Repeat the data below word for word, from the line with "The image size is (1512, 800)." up to and including the line with "(x=115, y=52)".

Element lookup records |
•••
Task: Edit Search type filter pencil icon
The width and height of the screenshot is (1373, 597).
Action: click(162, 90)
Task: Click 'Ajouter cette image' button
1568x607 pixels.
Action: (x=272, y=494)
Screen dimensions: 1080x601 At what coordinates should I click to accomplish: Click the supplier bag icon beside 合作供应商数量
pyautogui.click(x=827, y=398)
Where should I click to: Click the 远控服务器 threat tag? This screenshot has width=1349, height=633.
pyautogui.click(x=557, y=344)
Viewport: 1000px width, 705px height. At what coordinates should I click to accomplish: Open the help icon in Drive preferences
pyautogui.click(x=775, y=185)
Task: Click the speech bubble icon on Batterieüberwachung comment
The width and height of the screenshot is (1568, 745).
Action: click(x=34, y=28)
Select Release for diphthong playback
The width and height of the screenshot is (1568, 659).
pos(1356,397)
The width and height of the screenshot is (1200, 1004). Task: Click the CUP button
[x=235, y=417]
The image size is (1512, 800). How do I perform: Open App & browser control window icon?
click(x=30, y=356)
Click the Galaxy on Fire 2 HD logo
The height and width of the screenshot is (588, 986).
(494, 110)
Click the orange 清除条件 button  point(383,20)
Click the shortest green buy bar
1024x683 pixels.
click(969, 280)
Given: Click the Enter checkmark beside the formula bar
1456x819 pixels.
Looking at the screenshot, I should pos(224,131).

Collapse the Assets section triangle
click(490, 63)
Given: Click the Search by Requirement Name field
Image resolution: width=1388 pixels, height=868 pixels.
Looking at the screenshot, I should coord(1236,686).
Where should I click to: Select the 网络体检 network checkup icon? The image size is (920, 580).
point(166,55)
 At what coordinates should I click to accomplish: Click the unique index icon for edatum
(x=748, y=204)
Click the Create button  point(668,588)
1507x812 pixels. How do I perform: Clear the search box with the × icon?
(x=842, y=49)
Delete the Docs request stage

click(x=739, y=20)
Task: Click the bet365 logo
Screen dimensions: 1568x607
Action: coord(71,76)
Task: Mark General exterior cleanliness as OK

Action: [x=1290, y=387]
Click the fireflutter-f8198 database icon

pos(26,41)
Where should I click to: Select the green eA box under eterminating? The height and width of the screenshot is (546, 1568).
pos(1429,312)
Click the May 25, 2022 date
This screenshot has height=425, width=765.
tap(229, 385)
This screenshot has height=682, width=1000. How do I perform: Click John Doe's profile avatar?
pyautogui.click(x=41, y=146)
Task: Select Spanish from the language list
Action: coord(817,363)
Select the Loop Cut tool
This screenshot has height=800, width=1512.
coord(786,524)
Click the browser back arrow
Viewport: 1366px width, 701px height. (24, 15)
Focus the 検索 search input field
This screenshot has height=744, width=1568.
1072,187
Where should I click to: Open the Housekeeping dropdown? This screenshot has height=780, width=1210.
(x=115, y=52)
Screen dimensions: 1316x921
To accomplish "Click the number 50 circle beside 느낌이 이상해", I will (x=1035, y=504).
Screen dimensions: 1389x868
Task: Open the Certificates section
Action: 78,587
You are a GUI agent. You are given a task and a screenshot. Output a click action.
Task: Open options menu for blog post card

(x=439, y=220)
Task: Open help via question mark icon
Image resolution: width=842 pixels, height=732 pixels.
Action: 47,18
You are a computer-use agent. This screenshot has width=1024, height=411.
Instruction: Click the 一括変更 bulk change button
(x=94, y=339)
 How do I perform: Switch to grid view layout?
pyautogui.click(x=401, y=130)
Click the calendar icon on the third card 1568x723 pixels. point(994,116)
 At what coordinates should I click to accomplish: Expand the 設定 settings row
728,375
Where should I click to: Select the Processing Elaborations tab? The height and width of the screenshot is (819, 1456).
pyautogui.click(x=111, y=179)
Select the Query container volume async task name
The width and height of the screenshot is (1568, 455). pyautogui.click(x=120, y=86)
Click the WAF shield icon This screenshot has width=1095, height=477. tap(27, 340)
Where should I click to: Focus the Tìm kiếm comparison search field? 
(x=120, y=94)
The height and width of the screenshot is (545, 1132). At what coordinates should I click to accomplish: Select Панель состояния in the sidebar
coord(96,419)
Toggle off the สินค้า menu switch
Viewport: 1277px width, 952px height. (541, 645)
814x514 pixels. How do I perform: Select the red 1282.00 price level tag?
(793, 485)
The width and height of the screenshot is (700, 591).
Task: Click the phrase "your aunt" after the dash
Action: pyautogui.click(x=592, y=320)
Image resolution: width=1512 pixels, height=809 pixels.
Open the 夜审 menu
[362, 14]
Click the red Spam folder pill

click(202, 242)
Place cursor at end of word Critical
•••
Response for this exercise |
The image size is (1512, 800). How do I perform: Open App & browser control window icon?
click(x=30, y=356)
Click the Galaxy on Fire 2 HD logo
The height and width of the screenshot is (588, 986).
(494, 110)
Click the orange 清除条件 button  point(383,20)
Click the shortest green buy bar
1024x683 pixels.
click(969, 280)
Given: Click the Enter checkmark beside the formula bar
1456x819 pixels.
Looking at the screenshot, I should pos(224,131).

Collapse the Assets section triangle
click(490, 63)
Given: Click the Search by Requirement Name field
Image resolution: width=1388 pixels, height=868 pixels.
Looking at the screenshot, I should coord(1236,686).
Where should I click to: Select the 网络体检 network checkup icon? The image size is (920, 580).
point(166,55)
 At what coordinates should I click to accomplish: Click the unique index icon for edatum
(x=748, y=204)
Click the Create button  point(668,588)
1507x812 pixels. How do I perform: Clear the search box with the × icon?
(x=842, y=49)
Delete the Docs request stage

click(x=739, y=20)
Task: Click the bet365 logo
Screen dimensions: 1568x607
Action: coord(71,76)
Task: Mark General exterior cleanliness as OK

Action: [x=1290, y=387]
Click the fireflutter-f8198 database icon

pos(26,41)
Where should I click to: Select the green eA box under eterminating? The height and width of the screenshot is (546, 1568).
pos(1429,312)
Click the May 25, 2022 date
This screenshot has height=425, width=765.
tap(229, 385)
This screenshot has height=682, width=1000. How do I perform: Click John Doe's profile avatar?
pyautogui.click(x=41, y=146)
Task: Select Spanish from the language list
Action: coord(817,363)
Select the Loop Cut tool
This screenshot has height=800, width=1512.
coord(786,524)
Click the browser back arrow
Viewport: 1366px width, 701px height. (24, 15)
Focus the 検索 search input field
This screenshot has height=744, width=1568.
1072,187
Where should I click to: Open the Housekeeping dropdown? This screenshot has height=780, width=1210.
(x=115, y=52)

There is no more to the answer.